Weigel, though, is having none of this:
This is false, because Democrats weren't the first to make this characterization. The Wall Street Journal's reporter Naftali Bendavid did, writing that the Ryan plan "essentially ends Medicare." Democrats, in their ads and attacks, cited that story to make their claim. I covered the NY-26 race on the ground, and I remember seeing it in the mailers and ads, but anyone can check it.

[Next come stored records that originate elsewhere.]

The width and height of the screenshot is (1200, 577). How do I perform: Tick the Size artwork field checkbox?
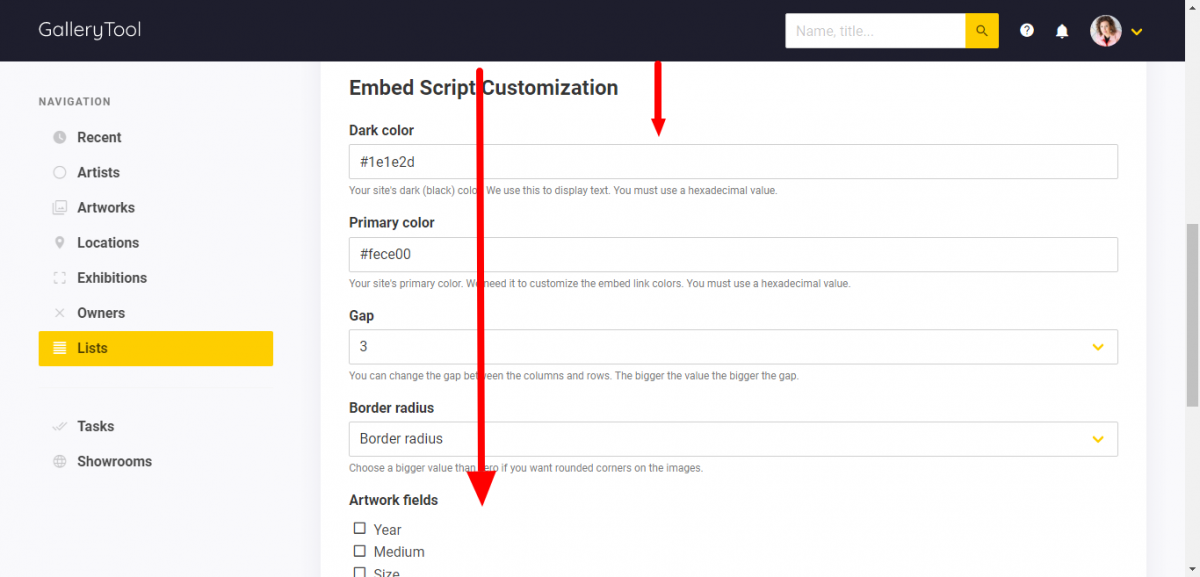pyautogui.click(x=360, y=572)
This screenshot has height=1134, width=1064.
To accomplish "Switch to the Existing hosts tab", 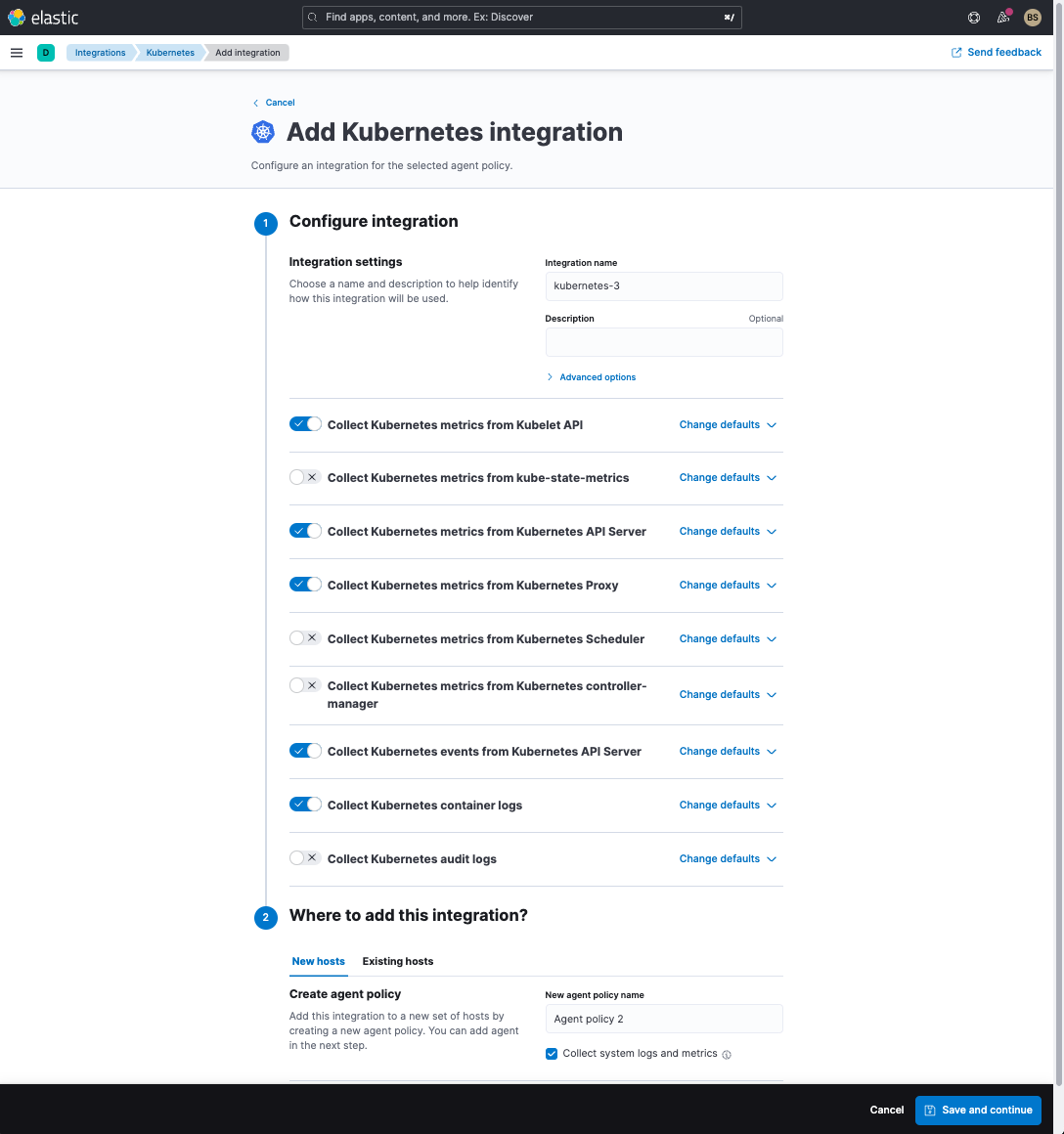I will coord(397,961).
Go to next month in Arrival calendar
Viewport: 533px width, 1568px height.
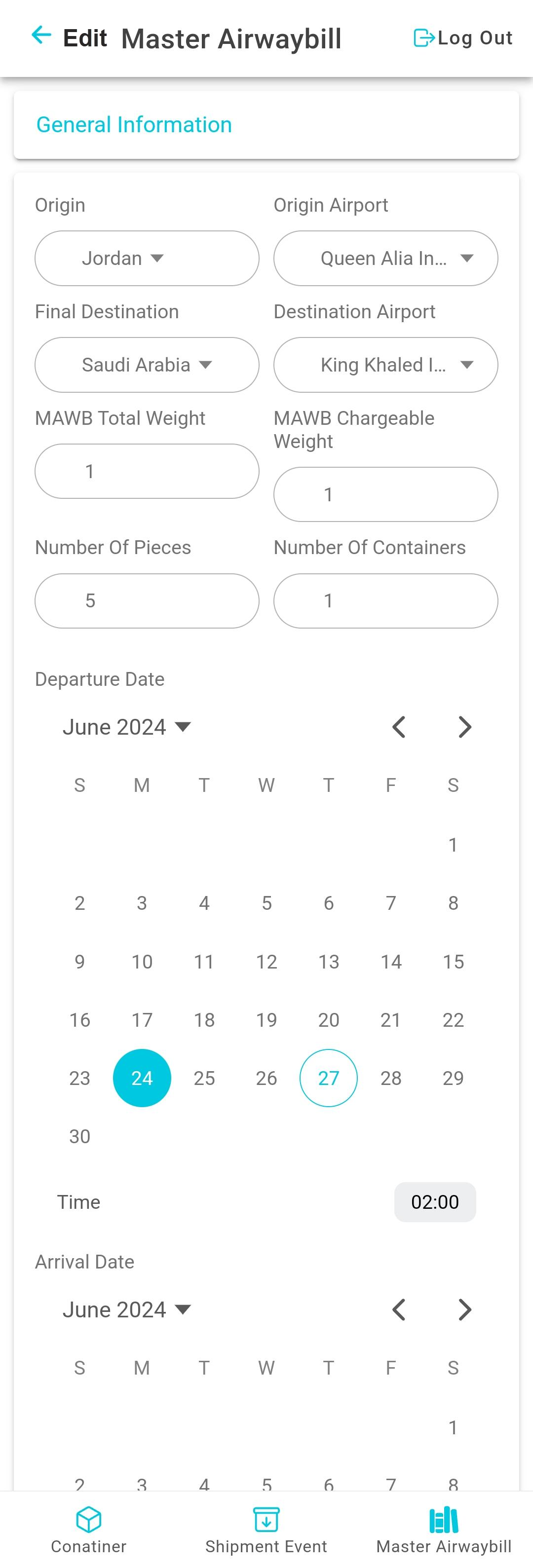465,1309
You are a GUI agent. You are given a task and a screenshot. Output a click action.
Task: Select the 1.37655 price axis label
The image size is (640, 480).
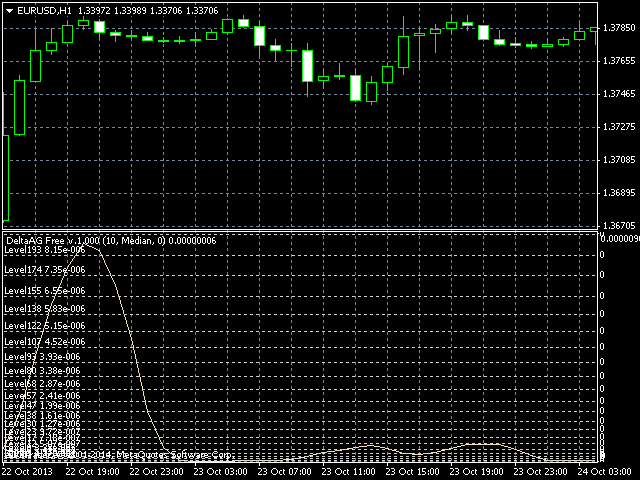click(619, 62)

The Bendavid story has never been corrected -- corrections are what editors typically do if facts have been misstated.
So, the conservative Wall Street Journal uses the phrase "essentially ends Medicare" in April of 2011; the Democrats then decide to use this language in fundraisers during that election cycle, and why shouldn't they use it; PolitiFact misses all of this and ends up looking really stupid with their "lie of the year," though right-wingers, who don't seem to understand the basic concepts of logic, gleefully point to this "fact" whenever they want to defend their vote to eliminate Medicare; other Democrats continue to cite this vote as "essentially ending Medicare"; Rich Cahill, who conveniently didn't read any of the criticism of PolitiFact, tries to burnish Gibson's turd of a vote by trotting out an easily debunked claim made by bad editors.

So, thanks, Rich, for keeping the zombie going for a bit longer. You're doing your factually challenged party proud.

1 comment:

  1. Actually, Bill Adair lashed out at the "echo chamber" despite the fact that there were several different criticisms about that "Lie of the Year" that isn't even a lie. I believe he is still refusing to retract it.